Виктор Ефимович вдруг Касаткиной заинтересовался, начал расспрашивать: что за женщина, зачем приходила, — будто мало ему своих посетителей. Рассказал ему что знал. Виктор Ефимович говорит:
— Помню, как же. Писали мы о Касаткиных. Правда, сам я этим делом не занимался, кажется, семейные ссоры. Но сам факт — ребенка оставила — трагичен. Вы, я слышал, к литературному делу тяготеете — вот вам и тема для рассказа. Познакомьтесь с этим делом, распутайте его для себя хотя бы. Факт редкий, но из него можно многое почерпнуть. Сам Достоевский, мне думается, подобным делом заинтересовался бы. Адрес Касаткиной у нас в журнале должен быть зарегистрирован. Посмотрите.
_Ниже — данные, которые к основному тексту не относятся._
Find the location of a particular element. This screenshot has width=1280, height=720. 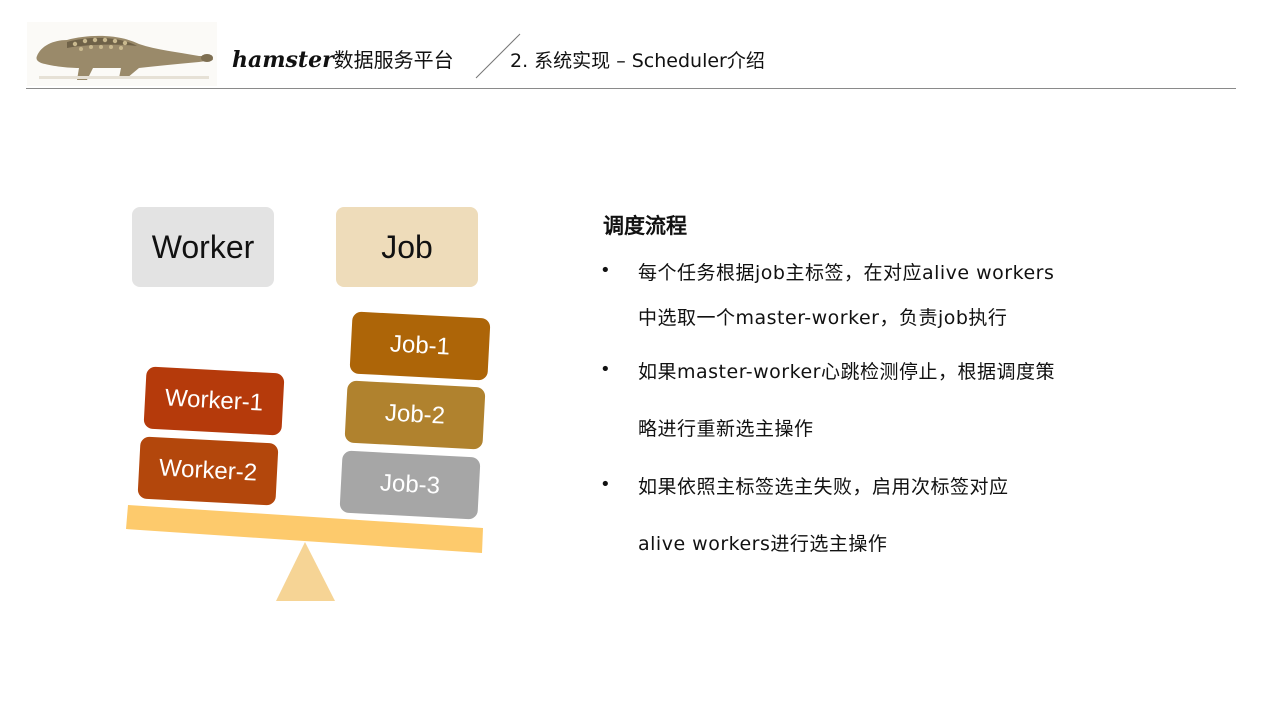

bullet-text: 略进行重新选主操作 is located at coordinates (726, 429).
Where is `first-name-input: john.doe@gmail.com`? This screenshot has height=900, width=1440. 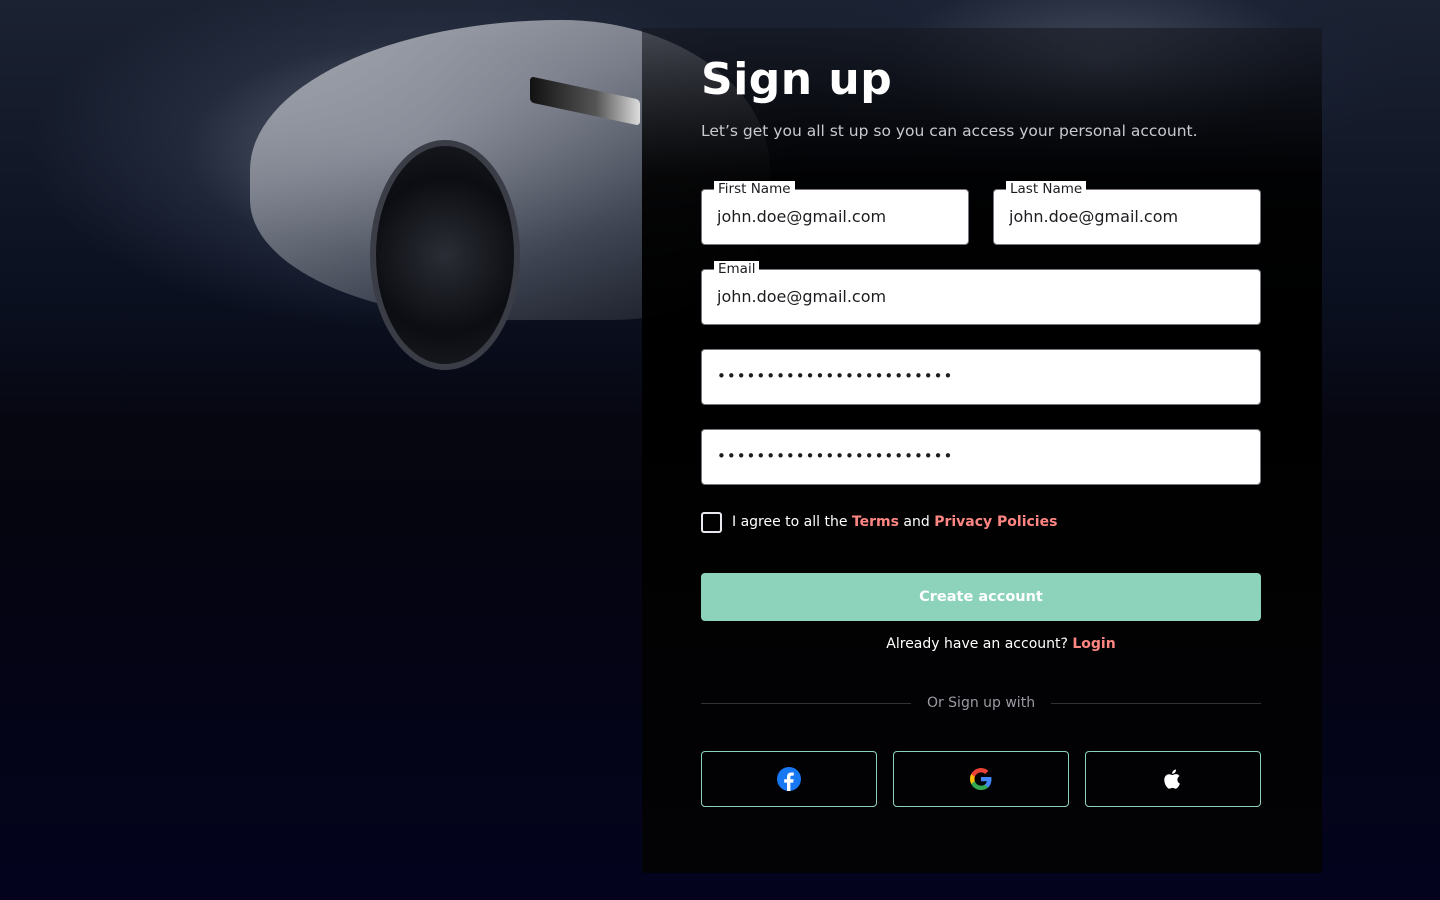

Наговорил мне Виктор Ефимович разных слов, расщекотал мое писательское самолюбие. Понимал я, конечно же, что Виктор Ефимович не столько о развитии моих литературных задатков заботится, сколько история самой Касаткиной его заинтересовала. Но решил сходить к Касаткиной. В конце концов, какому газетчику с редким человеческим типом познакомиться не интересно?
В пятницу, после работы, завернул все Юлькины фотографии в бумагу и пошел на Заречную улицу, где Касаткина жила. Не сразу, но нашел на Заречной улице нужный дом. Дом громадный, пятистенный, входные калитки высоким глухим забором разделены. Знаю уже, что Касаткина с матерью дом поделили, каждый сам по себе живет, но кто на какой половине, определить не могу. Одна половина у дома в зелени вся, в грядках, а другая голая, словно степь в засуху. Поразмышлял так и эдак, поприкидывал психологически, решил зайти на голую половину. И не ошибся. Дверь открыла сама Касаткина, но меня, видно, не узнала. В домашнем халате выглядела она еще более худой, ну в чем душа держится. А лицо порозовело и глаз под бородавкой поблескивает.
— Что надо? — спрашивает.
— Здравствуйте, — отвечаю, — принес вам фотографии девочки, вы просили.
По лицу Касаткиной тень пробежала, узнала, видно, меня. Посторонилась в дверях, приглашает:
— Заходите.
Захожу и что-то себя неловко чувствую. Чего, думаю, приперся в чужой дом, нос сую не в свое дело. Отдам сейчас фотографии и уйду.
Развернул пакет, фотографии на стол положил. Объясняю:
— Вот… принес на память.
Подошла Касаткина к столу, фотографии взяла, рассматривает, молчит. На снимках Юлька очень хорошо получилась. На одном — улыбается, на другом — в задумчивости, на третьем, что в газете был, — со слезинками на щеках. Глядит Касаткина на фотографии, лицо у нее подергивается, смотреть на нее неловко.